=== EXERCISE GOAL ===
Return the records below exactly as they are written.

=== DATASET EXCERPTS ===
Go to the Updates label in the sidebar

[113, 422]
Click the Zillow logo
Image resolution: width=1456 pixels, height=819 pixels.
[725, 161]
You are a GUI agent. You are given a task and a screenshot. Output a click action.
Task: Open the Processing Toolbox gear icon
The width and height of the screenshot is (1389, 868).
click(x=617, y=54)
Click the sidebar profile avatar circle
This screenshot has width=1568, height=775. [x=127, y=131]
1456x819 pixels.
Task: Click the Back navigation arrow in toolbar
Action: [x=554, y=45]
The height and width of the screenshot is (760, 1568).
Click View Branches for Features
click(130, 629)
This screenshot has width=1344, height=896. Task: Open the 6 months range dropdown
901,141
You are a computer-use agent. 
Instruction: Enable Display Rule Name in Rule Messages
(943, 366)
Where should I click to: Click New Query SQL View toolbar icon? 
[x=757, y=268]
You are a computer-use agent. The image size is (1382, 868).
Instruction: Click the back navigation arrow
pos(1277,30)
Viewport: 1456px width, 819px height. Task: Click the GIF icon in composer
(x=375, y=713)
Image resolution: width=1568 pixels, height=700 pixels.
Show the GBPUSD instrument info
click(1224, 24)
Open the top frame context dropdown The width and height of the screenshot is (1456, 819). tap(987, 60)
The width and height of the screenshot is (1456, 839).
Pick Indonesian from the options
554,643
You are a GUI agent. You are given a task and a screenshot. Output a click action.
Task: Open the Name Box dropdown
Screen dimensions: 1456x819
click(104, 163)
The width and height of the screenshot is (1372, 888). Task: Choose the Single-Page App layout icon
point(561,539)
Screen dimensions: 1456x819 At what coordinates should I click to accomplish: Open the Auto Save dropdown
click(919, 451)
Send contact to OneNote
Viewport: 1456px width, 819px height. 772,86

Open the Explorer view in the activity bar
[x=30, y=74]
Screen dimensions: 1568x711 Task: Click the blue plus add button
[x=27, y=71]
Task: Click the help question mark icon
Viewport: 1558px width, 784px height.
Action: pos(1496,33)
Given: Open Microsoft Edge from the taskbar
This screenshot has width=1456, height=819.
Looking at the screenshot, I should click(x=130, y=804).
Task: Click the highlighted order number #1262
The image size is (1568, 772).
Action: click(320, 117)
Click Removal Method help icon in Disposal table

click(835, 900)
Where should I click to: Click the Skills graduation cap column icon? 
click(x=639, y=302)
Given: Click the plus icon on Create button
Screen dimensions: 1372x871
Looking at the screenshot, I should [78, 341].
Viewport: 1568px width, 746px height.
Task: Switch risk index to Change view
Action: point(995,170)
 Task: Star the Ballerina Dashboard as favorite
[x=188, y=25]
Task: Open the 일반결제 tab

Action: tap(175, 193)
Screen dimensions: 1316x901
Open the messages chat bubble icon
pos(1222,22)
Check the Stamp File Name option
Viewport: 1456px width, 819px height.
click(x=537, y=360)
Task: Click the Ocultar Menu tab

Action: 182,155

=== ANSWER TO THIS PROBLEM ===
Go to the Updates label in the sidebar

[113, 422]
Click the Zillow logo
Image resolution: width=1456 pixels, height=819 pixels.
[725, 161]
You are a GUI agent. You are given a task and a screenshot. Output a click action.
Task: Open the Processing Toolbox gear icon
The width and height of the screenshot is (1389, 868).
click(x=617, y=54)
Click the sidebar profile avatar circle
This screenshot has width=1568, height=775. [x=127, y=131]
1456x819 pixels.
Task: Click the Back navigation arrow in toolbar
Action: [x=554, y=45]
The height and width of the screenshot is (760, 1568).
Click View Branches for Features
click(130, 629)
This screenshot has width=1344, height=896. Task: Open the 6 months range dropdown
901,141
You are a computer-use agent. 
Instruction: Enable Display Rule Name in Rule Messages
(943, 366)
Where should I click to: Click New Query SQL View toolbar icon? 
[x=757, y=268]
You are a computer-use agent. The image size is (1382, 868).
Instruction: Click the back navigation arrow
pos(1277,30)
Viewport: 1456px width, 819px height. Task: Click the GIF icon in composer
(x=375, y=713)
Image resolution: width=1568 pixels, height=700 pixels.
Show the GBPUSD instrument info
click(1224, 24)
Open the top frame context dropdown The width and height of the screenshot is (1456, 819). tap(987, 60)
The width and height of the screenshot is (1456, 839).
Pick Indonesian from the options
554,643
You are a GUI agent. You are given a task and a screenshot. Output a click action.
Task: Open the Name Box dropdown
Screen dimensions: 1456x819
click(104, 163)
The width and height of the screenshot is (1372, 888). Task: Choose the Single-Page App layout icon
point(561,539)
Screen dimensions: 1456x819 At what coordinates should I click to accomplish: Open the Auto Save dropdown
click(919, 451)
Send contact to OneNote
Viewport: 1456px width, 819px height. 772,86

Open the Explorer view in the activity bar
[x=30, y=74]
Screen dimensions: 1568x711 Task: Click the blue plus add button
[x=27, y=71]
Task: Click the help question mark icon
Viewport: 1558px width, 784px height.
Action: pos(1496,33)
Given: Open Microsoft Edge from the taskbar
This screenshot has width=1456, height=819.
Looking at the screenshot, I should click(x=130, y=804).
Task: Click the highlighted order number #1262
The image size is (1568, 772).
Action: click(320, 117)
Click Removal Method help icon in Disposal table

click(835, 900)
Where should I click to: Click the Skills graduation cap column icon? 
click(x=639, y=302)
Given: Click the plus icon on Create button
Screen dimensions: 1372x871
Looking at the screenshot, I should [78, 341].
Viewport: 1568px width, 746px height.
Task: Switch risk index to Change view
Action: point(995,170)
 Task: Star the Ballerina Dashboard as favorite
[x=188, y=25]
Task: Open the 일반결제 tab

Action: tap(175, 193)
Screen dimensions: 1316x901
Open the messages chat bubble icon
pos(1222,22)
Check the Stamp File Name option
Viewport: 1456px width, 819px height.
click(x=537, y=360)
Task: Click the Ocultar Menu tab

Action: 182,155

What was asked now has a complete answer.